* _Exercise description_
In the article on dietary changes that reduce cancer risk, what minimum share of your plate should plant-based foods make up?
Text excerpt START
5 Dietary Changes That Will Reduce Your Cancer Risk

Spread of colorful fruits and vegetables on a gray surface

Research points to diet as a useful tool for reducing your cancer risk. Progya B. Aakash, RD, a clinical dietitian at UM Charles Regional Medical Center, offers her tips for creating a diet that’s optimized for cancer prevention:

Watch Your Plant-to-Meat Ratio

A balanced diet full of variety is just common sense for overall health at this point, but there’s also evidence to suggest that how you’re balancing your food groups is just as important in limiting your cancer risk. 

Research done by the World Cancer Research Fund and the American Institute for Cancer Research says plant-based foods should ideally make up at least two-thirds of what you’re putting on your plate. As for meat? It should make up less than one-third of your meal.

Consume Meat Mindfully

Even if you balance your meat consumption with other food groups, the type of meat you choose to consume — and how you choose to cook it — can also have an impact on your cancer risk.
Text excerpt END
Input data START
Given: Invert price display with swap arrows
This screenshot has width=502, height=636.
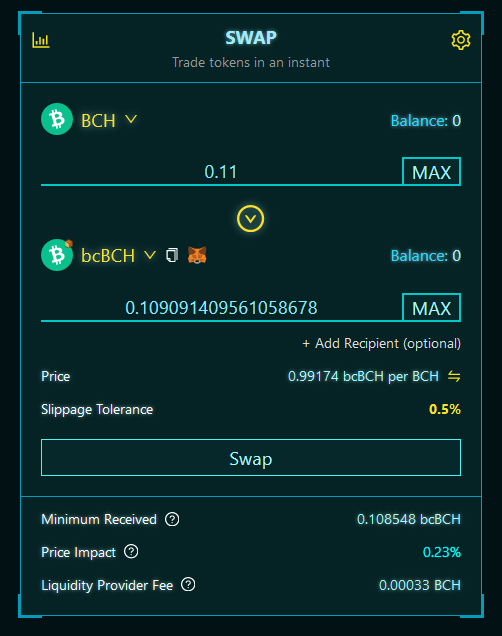Looking at the screenshot, I should 454,376.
Input data END
* _Answer to this task_
At least two-thirds.